Advani’s commitment to cultural nationalism comes through over and over. He takes cues from assorted thinkers like Swami Ranganathananda, Aurobindo and, of course, Deendayal Upadhyaya. But again there is no trace of having grappled with complexities of their thought. For both Ranganathananda and Aurobindo, mere cultural nationalism was narcissism of the highest order, unless it was made an instrument of self-knowledge on the one hand and alternative universality on the other. But in Advani there is a reverence to the idea of a motherland that comes untethered from the injunction to rise above one’s own culture.

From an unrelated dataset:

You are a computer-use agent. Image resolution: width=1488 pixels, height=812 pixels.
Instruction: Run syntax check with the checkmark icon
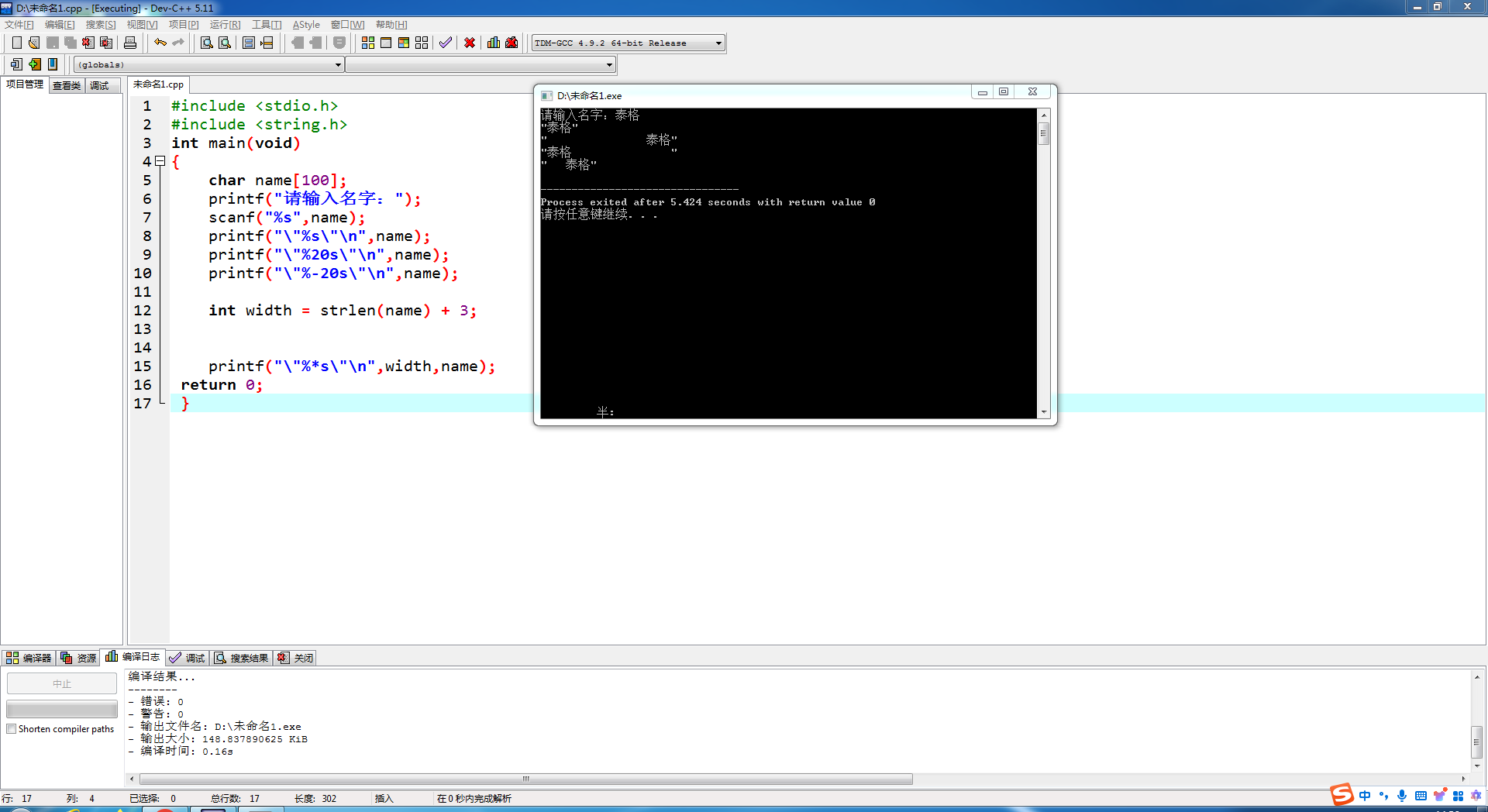446,43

The oddest part of the book is his discussion on secularism. There is nothing to suggest even the slightest trace of personal prejudice or bigotry, but everything to suggest complete moral confusion. The book overdoes it with attempts to emphasise his reverence for all faiths, and there is something distasteful about the way he showcases how he personally called Narendra Modi to save Muslims from possible mob attacks on two occasions. What is distasteful is this. Despite his critique of pseudo secularism, the degree to which he is unable to use a language of citizenship rather than group identity is astonishing; it is as if categories of “Hindu” and “Muslim” have such a deep hold on his consciousness that he cannot think of citizens. His analysis of the Gujarat riots is the only monumental pettiness in the book. Irrespective of how culpable Modi might or might not have been, it would not have been too much to expect Advani to offer some deep reflections on why the threat of communal riots remains so palpable, instead of platitudes on external instigation and provocation. There have been many provocations; not all provocations result in riots. And it is beneath his dignity to settle this issue by arguing that the Congress has also been responsible for riots. He again takes great pains to argue that not all Muslims are disloyal (what relief!). Yet, the burden of proving loyalty consistently falls on them and you get the feeling it is a test they cannot pass. He has no sense of the way in which benchmarking loyalty is itself an insidious canard. Finally, it is one thing to assert the unity of India; another to ask what concrete work of politics is required to make every citizen at home within it. It has to be said that in proving his secular credentials Advani does not miss any trick. But he does miss the point.
My Country, My Life gives a sense that the commitment and character that sustained this remarkable individual remain; but the ideological moorings that gave it direction seem out of place or plainly confused. It is almost as if the first pracharak is straining to understand his role as a leader and faltering. The most astonishing picture in the book is on the early pages. One page shows all three: Advani, Atal Bihari Vajpayee and Bhairon Singh Shekhawat 56 years ago; another photograph shows them more recently. Despite their huge blind spots, each of them has personal gifts that transcend their ideological limitations: their commitment is undoubted, and each is charming and graceful in his own way. They did their best when they remained true to their personal sensibilities and behaved as genuinely political creatures. Each was misled when they let the rabble of their parties force them into a rigidity or pettiness that was instinctively alien to them. Seeing them age, one cannot help feel a sense of foreboding: that politics, commitment and charm might vanish from our politics, leaving an odd combination of rigidity, opportunism and pettiness in its wake. Advani has a last shot at stemming this tide.